If you relate to being an adult child of divorce (meaning your parents got divorced when you were older), this is a chance to validate your feelings and discuss how to break generational trauma. If you are a divorced woman and have adult children, this is an opportunity for you to get inside your kids’ heads. If neither of those things applies to you, but you are realizing that you have some traumas to heal from, this is a beautiful place to be.

What is Generational Trauma?

Generational trauma is the harmful effects of emotional and physical mistreatment, abuse, or neglect (this can also include larger societal experiences such as war, poverty, racism, and disease).

If left untreated and ignored, the symptoms of these traumas are passed down from generation to generation.

This type of trauma leads to physical and mental health problems for subsequent generations, as well as issues with forming secure relationships and being emotionally connected with others.

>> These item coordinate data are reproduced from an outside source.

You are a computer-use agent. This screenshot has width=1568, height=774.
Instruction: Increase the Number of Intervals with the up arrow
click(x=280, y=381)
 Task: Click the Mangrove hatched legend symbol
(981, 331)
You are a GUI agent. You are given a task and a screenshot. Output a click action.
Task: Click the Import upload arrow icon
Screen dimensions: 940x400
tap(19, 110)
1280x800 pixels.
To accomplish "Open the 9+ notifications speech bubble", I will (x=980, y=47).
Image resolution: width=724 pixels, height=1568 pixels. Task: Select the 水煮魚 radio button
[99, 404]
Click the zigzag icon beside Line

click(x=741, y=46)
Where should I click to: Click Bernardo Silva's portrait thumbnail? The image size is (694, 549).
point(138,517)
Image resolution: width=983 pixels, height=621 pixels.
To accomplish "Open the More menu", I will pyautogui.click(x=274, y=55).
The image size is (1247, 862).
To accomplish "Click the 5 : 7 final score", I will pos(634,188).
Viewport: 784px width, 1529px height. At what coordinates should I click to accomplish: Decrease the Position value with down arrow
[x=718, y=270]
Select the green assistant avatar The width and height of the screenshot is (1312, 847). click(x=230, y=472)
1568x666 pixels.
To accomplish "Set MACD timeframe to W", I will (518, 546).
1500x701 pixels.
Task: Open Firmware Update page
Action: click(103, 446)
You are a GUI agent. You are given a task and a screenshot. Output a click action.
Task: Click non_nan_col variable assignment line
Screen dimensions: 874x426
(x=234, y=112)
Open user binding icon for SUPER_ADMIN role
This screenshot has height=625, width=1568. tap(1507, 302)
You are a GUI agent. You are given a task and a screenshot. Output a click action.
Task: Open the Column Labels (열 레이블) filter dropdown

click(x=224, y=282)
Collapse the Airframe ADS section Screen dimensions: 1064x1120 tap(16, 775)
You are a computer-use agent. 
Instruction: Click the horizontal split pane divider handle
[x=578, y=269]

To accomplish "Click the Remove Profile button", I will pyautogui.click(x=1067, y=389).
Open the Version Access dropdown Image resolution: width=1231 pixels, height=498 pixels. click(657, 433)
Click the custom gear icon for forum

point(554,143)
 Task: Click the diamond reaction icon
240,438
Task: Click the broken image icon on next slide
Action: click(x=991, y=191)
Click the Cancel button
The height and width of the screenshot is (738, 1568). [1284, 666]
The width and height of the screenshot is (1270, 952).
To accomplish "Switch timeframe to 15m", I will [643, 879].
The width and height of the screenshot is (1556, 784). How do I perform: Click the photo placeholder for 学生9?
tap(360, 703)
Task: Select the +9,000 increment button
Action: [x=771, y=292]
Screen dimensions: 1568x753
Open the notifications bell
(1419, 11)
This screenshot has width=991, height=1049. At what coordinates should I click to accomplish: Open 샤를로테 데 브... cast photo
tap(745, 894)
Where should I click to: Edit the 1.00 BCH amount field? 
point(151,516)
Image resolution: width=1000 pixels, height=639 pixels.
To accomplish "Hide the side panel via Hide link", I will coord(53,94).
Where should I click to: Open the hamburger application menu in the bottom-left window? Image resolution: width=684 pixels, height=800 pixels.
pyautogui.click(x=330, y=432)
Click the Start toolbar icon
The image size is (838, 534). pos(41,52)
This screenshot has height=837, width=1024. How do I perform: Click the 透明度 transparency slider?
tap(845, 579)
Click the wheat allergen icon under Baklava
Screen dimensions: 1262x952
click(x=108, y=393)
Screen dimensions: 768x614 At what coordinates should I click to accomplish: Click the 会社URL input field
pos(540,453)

Trauma can be experienced directly or witnessed by individuals throughout childhood and into adulthood.

My parents’ (unresolved traumas) marriage and subsequent divorce have definitely been the larger trauma for me to recover from than my divorce ever was. If you have heard any of the divorce statistics, you know that if your parents got divorced, there’s a much higher probability of becoming divorced yourself.

If you don’t interrupt the cycle, you’re more likely to be remarried and divorced a second time and your child will likely get divorced as well.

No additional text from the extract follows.